**YOUR TASK:** Every line below that mentions the word "circle" should be copied out.

**SUPPLIED RECORDS:**
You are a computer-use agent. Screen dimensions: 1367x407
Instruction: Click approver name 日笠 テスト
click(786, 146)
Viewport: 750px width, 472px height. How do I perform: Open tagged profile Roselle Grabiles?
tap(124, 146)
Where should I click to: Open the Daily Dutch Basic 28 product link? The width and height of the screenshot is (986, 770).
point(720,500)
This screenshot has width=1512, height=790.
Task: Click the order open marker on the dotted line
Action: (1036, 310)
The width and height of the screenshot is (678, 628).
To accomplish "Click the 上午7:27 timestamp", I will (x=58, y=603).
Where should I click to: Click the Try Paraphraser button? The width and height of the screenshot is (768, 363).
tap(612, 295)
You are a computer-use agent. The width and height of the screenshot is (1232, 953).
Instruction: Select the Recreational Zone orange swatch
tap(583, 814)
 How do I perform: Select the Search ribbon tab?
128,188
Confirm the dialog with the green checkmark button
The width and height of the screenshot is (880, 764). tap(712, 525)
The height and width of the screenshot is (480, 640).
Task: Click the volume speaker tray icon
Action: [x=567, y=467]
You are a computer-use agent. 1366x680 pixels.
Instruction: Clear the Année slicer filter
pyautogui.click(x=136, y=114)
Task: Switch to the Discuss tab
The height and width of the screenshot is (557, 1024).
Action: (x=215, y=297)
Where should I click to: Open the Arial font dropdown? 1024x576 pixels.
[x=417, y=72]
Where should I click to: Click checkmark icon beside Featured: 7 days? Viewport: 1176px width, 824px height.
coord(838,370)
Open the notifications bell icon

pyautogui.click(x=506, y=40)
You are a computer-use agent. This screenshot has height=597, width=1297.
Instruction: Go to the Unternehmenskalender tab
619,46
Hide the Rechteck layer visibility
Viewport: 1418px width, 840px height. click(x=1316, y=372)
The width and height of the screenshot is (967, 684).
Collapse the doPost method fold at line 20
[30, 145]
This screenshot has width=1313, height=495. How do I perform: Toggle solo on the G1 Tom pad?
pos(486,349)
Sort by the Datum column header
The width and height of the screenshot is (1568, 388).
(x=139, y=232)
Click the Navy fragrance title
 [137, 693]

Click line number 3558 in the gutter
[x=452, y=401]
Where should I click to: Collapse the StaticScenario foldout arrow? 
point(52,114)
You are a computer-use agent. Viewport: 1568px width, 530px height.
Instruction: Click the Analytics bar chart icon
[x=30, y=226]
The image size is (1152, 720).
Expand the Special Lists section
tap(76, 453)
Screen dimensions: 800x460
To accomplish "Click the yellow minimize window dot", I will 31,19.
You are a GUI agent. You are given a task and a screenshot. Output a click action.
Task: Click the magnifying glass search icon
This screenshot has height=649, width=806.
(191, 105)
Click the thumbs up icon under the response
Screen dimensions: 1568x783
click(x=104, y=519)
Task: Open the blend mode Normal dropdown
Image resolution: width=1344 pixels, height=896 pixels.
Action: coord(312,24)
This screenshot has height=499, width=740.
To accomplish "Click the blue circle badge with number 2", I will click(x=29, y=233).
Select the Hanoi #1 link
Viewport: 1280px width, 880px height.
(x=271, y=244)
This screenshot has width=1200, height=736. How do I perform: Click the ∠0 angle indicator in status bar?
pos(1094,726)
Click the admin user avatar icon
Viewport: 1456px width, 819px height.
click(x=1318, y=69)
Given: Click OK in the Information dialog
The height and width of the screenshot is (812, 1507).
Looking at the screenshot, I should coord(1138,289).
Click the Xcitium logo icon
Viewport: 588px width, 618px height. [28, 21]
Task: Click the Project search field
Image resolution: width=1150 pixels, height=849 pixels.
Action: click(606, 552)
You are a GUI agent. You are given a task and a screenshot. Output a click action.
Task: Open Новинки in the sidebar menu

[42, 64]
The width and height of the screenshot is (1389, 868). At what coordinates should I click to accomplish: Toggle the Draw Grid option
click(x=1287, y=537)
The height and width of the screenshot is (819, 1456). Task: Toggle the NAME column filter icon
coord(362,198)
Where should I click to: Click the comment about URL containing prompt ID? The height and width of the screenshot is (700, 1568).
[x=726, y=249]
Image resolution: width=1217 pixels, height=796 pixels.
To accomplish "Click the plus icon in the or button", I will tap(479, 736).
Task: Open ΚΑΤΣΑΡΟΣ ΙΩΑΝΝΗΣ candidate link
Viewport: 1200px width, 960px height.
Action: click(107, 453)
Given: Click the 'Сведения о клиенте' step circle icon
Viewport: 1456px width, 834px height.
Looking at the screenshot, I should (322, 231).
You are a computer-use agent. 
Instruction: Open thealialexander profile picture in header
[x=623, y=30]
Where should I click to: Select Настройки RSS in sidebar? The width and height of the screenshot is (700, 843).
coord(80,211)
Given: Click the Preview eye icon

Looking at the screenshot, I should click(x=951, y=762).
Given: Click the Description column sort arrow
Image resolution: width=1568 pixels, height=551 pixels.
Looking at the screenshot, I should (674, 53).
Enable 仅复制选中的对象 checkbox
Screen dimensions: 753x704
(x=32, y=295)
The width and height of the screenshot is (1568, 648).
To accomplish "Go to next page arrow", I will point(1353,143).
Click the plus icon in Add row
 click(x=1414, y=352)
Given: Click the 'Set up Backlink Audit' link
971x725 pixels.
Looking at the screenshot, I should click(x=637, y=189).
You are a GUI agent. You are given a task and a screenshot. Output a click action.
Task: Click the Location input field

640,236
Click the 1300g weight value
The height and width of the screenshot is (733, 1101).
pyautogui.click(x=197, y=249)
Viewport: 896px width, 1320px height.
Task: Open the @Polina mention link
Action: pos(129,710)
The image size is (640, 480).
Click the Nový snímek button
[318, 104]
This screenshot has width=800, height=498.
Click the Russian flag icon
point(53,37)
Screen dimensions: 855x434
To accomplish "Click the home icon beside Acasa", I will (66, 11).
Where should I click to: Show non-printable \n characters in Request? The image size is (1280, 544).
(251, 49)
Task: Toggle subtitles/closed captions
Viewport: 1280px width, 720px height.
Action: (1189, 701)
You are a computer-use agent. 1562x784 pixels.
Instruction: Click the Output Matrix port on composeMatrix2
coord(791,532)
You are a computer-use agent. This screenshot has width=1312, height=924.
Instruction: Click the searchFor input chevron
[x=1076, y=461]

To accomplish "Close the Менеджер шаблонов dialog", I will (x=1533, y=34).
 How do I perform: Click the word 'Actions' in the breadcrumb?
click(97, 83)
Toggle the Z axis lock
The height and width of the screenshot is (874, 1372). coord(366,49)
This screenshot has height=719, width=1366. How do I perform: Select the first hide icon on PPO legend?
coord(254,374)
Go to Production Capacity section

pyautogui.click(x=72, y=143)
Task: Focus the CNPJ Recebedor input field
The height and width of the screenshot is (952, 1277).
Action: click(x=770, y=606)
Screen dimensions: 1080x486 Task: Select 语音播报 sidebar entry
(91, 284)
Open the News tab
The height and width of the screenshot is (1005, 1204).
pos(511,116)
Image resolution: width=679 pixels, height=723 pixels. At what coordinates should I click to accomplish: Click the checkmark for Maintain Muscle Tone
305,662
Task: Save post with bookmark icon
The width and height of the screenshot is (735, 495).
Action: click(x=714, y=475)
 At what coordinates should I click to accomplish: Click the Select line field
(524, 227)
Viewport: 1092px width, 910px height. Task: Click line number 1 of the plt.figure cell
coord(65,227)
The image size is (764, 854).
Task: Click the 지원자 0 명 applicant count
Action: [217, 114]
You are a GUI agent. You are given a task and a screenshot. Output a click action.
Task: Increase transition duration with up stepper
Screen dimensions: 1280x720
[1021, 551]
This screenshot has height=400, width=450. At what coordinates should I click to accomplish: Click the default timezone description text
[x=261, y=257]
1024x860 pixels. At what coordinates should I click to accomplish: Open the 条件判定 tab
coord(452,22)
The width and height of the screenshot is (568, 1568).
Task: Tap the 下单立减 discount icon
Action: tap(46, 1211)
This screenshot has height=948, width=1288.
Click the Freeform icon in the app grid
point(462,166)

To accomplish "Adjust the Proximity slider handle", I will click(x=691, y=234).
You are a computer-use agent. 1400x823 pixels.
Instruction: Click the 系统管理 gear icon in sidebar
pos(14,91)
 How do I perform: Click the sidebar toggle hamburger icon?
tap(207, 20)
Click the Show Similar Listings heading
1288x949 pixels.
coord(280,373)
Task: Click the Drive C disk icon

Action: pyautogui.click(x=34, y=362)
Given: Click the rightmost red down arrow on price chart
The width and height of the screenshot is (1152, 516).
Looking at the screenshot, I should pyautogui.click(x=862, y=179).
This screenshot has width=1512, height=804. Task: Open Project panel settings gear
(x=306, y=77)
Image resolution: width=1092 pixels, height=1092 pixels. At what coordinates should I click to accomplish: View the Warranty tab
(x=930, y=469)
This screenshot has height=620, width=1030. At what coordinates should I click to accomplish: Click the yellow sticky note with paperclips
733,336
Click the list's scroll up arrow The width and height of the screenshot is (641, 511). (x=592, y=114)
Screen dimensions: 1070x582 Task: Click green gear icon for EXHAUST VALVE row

**EXERCISE RESULT:**
To accomplish "Click the blue circle badge with number 2", I will click(x=29, y=233).
Given: Click the 'Сведения о клиенте' step circle icon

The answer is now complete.